[Word and element location items]
▶
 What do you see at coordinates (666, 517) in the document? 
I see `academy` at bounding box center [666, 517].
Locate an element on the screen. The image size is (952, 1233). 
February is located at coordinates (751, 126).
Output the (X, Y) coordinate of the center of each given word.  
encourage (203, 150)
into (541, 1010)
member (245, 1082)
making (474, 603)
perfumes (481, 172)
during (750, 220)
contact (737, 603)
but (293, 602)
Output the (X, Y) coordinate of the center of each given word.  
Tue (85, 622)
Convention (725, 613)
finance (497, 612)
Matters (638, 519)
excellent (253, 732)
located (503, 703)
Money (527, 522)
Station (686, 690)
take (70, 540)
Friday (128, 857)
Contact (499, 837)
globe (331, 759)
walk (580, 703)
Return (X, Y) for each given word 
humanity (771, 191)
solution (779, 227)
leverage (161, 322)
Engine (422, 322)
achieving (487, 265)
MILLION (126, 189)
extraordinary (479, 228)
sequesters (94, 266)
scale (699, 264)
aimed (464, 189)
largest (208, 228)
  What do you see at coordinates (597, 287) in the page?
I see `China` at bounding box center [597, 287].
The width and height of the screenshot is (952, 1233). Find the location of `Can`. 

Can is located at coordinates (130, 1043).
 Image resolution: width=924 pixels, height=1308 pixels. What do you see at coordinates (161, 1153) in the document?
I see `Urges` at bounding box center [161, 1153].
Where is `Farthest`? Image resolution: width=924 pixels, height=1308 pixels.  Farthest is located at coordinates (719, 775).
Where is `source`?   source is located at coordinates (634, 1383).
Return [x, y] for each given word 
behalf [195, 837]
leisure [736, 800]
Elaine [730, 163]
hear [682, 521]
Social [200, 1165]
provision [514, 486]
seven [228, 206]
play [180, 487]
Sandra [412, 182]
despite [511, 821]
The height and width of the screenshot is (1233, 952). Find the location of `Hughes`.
◀
Can you repeat the items above word for word, from the line with "Station (686, 690)" up to and including the line with "center [161, 1153]."?

Station (686, 690)
take (70, 540)
Friday (128, 857)
Contact (499, 837)
globe (331, 759)
walk (580, 703)
Return (X, Y) for each given word 
humanity (771, 191)
solution (779, 227)
leverage (161, 322)
Engine (422, 322)
achieving (487, 265)
MILLION (126, 189)
extraordinary (479, 228)
sequesters (94, 266)
scale (699, 264)
aimed (464, 189)
largest (208, 228)
  What do you see at coordinates (597, 287) in the page?
I see `China` at bounding box center [597, 287].
The width and height of the screenshot is (952, 1233). Find the location of `Can`. 

Can is located at coordinates (130, 1043).
 Image resolution: width=924 pixels, height=1308 pixels. What do you see at coordinates (161, 1153) in the document?
I see `Urges` at bounding box center [161, 1153].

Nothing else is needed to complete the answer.